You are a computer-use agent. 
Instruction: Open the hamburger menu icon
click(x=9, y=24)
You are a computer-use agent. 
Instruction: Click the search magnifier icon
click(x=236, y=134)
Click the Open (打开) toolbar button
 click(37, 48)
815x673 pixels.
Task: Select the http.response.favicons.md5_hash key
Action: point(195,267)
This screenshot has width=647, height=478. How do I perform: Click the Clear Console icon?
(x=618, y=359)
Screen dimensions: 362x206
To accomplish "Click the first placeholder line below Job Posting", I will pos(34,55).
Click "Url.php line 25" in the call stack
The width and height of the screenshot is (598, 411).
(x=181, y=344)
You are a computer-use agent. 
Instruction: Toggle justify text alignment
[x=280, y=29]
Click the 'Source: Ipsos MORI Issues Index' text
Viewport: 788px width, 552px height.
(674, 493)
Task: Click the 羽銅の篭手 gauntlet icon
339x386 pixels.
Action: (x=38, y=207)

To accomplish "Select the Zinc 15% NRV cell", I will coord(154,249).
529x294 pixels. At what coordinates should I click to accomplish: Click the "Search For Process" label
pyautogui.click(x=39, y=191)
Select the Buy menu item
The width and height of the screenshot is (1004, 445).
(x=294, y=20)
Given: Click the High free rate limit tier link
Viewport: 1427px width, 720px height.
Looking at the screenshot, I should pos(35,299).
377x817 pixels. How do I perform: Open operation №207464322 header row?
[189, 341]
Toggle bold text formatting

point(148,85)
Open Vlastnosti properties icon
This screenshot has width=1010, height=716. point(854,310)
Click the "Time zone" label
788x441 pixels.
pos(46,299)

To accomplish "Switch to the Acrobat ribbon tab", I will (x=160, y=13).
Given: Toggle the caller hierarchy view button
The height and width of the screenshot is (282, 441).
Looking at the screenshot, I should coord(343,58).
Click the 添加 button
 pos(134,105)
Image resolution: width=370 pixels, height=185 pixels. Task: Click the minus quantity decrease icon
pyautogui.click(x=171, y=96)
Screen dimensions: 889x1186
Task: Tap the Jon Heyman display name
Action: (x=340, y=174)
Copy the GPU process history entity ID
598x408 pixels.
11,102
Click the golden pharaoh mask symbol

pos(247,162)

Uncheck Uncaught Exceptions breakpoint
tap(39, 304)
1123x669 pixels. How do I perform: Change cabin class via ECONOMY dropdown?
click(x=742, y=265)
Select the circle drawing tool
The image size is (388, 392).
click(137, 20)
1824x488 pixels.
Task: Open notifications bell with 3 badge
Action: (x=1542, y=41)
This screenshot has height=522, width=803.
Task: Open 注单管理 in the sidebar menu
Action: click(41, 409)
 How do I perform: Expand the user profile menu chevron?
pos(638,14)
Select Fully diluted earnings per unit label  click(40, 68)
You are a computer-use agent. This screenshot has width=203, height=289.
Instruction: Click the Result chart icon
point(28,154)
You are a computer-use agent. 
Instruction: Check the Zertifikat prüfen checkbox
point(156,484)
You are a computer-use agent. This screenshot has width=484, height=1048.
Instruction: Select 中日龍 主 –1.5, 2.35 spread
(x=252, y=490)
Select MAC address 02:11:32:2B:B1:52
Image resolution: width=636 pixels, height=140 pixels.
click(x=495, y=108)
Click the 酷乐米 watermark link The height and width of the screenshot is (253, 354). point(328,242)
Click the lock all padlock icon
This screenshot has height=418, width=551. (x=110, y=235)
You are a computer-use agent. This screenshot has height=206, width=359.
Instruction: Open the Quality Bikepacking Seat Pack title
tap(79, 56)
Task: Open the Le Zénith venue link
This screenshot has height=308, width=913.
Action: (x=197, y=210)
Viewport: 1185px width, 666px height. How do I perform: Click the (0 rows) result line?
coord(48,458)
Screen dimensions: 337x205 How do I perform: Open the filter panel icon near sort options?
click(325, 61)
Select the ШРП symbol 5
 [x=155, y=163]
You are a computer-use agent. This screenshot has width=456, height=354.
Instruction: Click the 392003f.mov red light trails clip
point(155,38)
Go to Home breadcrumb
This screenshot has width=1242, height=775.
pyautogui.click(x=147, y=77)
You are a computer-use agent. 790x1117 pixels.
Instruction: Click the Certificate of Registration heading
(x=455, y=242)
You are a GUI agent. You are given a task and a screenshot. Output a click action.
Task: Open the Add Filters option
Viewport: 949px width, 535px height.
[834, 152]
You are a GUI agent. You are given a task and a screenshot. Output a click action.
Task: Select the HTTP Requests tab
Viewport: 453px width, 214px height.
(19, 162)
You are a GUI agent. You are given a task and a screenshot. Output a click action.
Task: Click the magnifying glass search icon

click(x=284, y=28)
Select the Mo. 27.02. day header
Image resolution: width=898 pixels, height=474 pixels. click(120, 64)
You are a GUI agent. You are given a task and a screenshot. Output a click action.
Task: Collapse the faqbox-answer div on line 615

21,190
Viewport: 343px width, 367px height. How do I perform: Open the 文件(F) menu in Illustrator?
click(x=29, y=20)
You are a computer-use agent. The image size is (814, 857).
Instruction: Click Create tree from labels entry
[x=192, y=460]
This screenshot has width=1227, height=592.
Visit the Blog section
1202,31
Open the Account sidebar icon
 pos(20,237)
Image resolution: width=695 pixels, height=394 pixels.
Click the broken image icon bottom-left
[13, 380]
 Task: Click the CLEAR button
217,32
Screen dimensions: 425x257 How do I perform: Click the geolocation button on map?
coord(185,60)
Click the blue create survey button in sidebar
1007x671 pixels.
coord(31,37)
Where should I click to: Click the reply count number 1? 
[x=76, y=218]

┄┄┄┄┄┄┄┄┄┄┄┄┄┄┄┄┄┄┄┄

## BRIEF:
Retype, exactly and only, the lines running from the one with "Open the Account sidebar icon" through the final line of the listing above.

## YOUR SOLUTION:
Open the Account sidebar icon
 pos(20,237)
Image resolution: width=695 pixels, height=394 pixels.
Click the broken image icon bottom-left
[13, 380]
 Task: Click the CLEAR button
217,32
Screen dimensions: 425x257 How do I perform: Click the geolocation button on map?
coord(185,60)
Click the blue create survey button in sidebar
1007x671 pixels.
coord(31,37)
Where should I click to: Click the reply count number 1? 
[x=76, y=218]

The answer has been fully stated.